A recente Portaria Conjunta RFB/PGFN/MF nº 6/2026 estabeleceu as métricas objetivas para a definição da contumácia no âmbito federal. Uma vez apontada como devedora contumaz, a empresa fica sujeita a sanções de ordem fiscal, administrativa e criminal. Entre elas, o impedimento de participar de licitações da administração pública federal. E a objeção atinge não apenas os novos certames, mas também a assinatura de contratos decorrentes de licitações já vencidas.
A regulamentação do regime do devedor contumaz por meio da Portaria nº 6/2026 é marcada por desconformidades com a disciplina normativa vigente em matéria tributária. A norma estabelece, por exemplo, que créditos tributários em discussão administrativa contam para a aferição da inadimplência substancial – requisito para contumácia –, colidindo com a regra do artigo 151, inc. III, do Código Tributário, que prevê o efeito suspensivo dos recursos e reclamações administrativas.

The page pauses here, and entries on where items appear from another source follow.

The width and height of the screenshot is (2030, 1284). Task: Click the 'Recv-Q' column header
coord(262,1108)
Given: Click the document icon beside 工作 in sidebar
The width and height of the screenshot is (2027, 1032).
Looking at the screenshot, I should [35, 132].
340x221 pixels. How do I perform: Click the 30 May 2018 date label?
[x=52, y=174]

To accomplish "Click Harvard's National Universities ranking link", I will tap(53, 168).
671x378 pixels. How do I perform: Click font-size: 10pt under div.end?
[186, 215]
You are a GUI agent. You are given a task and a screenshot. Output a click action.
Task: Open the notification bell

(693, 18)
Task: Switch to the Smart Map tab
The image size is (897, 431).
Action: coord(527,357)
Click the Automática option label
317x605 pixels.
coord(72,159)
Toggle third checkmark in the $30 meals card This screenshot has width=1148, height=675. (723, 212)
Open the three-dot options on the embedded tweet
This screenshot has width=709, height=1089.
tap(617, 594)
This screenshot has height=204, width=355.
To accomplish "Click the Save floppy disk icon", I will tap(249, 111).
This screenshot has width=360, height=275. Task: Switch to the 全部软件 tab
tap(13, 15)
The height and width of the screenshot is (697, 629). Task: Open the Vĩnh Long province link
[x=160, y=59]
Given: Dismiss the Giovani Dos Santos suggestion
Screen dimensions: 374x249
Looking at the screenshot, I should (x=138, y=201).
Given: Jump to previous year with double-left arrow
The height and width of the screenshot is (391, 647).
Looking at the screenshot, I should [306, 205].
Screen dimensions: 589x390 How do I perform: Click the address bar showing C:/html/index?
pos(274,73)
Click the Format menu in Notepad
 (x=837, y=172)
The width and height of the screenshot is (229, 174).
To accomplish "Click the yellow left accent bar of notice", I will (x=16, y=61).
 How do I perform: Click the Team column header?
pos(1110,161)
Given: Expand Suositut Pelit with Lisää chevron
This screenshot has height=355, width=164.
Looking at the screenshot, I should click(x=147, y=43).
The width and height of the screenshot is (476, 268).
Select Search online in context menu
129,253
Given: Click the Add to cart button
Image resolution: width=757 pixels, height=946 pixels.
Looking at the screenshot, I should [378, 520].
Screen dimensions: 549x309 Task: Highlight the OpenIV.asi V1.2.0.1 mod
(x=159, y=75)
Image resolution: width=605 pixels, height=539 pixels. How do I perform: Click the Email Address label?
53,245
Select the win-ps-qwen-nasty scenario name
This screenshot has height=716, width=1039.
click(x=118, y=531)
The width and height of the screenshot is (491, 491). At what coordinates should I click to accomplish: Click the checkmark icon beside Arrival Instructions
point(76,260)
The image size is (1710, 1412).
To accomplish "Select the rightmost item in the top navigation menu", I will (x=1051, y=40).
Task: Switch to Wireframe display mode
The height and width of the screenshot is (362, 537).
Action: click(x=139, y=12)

Ainda no contexto das contratações públicas, a Portaria autoriza a Receita Federal a disponibilizar canais para recebimento de denúncias anônimas de terceiros contra supostos devedores contumazes. No ambiente competitivo das licitações, esse mecanismo pode abrir margem para a denúncia como estratégia comercial predatória e instrumentalização do Fisco por interesses privados.
A regulamentação do Código de Defesa do Contribuinte ainda merece críticas, e a implementação dos mecanismos por ele introduzidos na relação entre Fisco e contribuinte deve gerar discussões nos tribunais. Não há, contudo, como negar que uma nova dimensão de discussões envolvendo a regularidade fiscal se instala no fornecimento de bens e serviços ao Poder Público, revelando a governança e conformidade tributária como ativos jurídicos tangíveis, imprescindíveis para a sustentabilidade da atividade empresarial.